On each visit assess the client's cognitive, emotional and behavioral condition upon entering. Does your client have some type of neurocognitive disorder? Have they or a family member been drinking? Is the client disinhibited (frontal lobe issues) and exhibiting dangerous or upsetting behaviors including sexual advances? Agitation, aggression, and irritability are just some behaviors that one can encounter when working with an ID client with a cognitive impairment, psychiatric disorder or medical issue such as delirium. Assess for psychiatric aspects of the client. Although psychiatric conditions such as schizophrenia, depression (agitated), mania, personality disorders and behavioral disorders do not suggest that the client will engage in behavior that could cause harm, it may increase the possibility of harmful behavior. Clients with ID can experience delirium and psychiatric disorders such as delusions, hallucinations and illusions among many other symptoms. The provider must assess clients carefully in order to prevent harm to themselves. The ID client who is delirious and hears the slamming of a door and misidentifies it as gunfire (illusion) may attempt self-defense and injure the provider. It is also advisable to appraise the client's physical condition always looking for communicable diseases.

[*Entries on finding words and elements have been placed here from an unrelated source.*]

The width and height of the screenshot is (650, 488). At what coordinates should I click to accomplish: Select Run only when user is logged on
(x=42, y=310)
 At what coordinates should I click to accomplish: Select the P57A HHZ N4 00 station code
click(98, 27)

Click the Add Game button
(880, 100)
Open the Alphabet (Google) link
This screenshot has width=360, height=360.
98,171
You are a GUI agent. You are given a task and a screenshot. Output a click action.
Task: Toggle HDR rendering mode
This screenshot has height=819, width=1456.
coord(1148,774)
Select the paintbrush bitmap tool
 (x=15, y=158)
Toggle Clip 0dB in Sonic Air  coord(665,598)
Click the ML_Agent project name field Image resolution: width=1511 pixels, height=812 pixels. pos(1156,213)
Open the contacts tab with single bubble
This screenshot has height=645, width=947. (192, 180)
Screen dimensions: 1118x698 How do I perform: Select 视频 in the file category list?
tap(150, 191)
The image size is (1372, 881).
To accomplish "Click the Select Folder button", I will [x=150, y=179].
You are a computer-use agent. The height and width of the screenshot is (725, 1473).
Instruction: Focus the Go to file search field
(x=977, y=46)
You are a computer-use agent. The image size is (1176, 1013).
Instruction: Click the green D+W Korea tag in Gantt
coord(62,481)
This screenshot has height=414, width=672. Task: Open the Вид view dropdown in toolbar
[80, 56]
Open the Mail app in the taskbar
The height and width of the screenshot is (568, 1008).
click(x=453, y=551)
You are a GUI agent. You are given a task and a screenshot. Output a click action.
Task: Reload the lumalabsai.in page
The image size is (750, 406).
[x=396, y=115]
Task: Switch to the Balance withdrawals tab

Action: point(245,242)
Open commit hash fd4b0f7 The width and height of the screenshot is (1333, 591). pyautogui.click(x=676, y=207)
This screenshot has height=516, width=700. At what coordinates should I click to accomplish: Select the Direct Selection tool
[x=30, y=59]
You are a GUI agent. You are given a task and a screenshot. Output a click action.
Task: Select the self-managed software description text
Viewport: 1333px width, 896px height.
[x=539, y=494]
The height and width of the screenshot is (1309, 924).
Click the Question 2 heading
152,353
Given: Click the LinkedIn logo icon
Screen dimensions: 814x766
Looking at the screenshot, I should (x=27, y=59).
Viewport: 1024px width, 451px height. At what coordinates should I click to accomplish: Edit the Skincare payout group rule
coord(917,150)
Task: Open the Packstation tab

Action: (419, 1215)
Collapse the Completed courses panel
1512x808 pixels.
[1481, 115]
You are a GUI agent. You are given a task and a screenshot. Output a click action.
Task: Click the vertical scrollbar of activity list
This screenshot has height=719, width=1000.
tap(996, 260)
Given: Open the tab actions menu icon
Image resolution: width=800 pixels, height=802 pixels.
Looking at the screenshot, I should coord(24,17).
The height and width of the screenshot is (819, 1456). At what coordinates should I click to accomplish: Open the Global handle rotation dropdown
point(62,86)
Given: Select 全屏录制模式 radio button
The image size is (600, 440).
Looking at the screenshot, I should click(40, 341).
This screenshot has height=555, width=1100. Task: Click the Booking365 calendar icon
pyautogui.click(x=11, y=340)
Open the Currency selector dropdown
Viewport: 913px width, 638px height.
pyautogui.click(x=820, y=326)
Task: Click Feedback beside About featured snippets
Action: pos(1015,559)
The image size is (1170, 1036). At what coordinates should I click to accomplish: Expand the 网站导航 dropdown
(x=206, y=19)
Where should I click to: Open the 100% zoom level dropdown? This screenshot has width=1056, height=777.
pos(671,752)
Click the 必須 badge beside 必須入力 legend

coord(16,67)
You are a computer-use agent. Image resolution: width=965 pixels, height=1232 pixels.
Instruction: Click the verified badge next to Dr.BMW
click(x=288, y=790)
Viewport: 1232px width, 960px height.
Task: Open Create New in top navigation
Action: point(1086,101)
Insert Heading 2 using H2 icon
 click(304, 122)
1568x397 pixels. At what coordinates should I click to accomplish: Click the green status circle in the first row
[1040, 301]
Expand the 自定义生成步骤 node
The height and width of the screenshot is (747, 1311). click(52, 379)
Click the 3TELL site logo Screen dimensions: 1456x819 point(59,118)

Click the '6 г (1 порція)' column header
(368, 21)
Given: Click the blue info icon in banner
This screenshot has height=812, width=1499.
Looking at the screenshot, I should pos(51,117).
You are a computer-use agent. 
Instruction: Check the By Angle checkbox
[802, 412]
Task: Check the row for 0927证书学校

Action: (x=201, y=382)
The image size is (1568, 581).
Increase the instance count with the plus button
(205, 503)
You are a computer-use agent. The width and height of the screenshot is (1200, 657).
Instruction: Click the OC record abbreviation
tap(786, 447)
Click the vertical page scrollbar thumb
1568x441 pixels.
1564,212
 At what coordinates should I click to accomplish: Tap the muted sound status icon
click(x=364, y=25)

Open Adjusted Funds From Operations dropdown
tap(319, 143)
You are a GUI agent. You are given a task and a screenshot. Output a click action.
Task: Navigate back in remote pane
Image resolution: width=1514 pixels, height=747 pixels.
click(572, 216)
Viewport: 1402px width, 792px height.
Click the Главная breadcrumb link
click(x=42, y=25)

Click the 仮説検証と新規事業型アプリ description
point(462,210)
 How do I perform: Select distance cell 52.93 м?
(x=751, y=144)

The provider needs to do competent assessment to determine if risk of harm exists. If no risk is present, the provider continues with the visit until a change occurs which would require a reassessment. If risk is present, determine if the risk is low, as in an environmental hazard; or moderate, as in an escalating situation threatening potential harm; or high, as in physical harm to person or property is inevitable; and take corrective action as needed. Whenever possible, develop a plan of correction not the frights and always have a safe visit.
Indeed, there is a need for more research in the area of home visit safety regarding individuals with ID and their families and caregivers.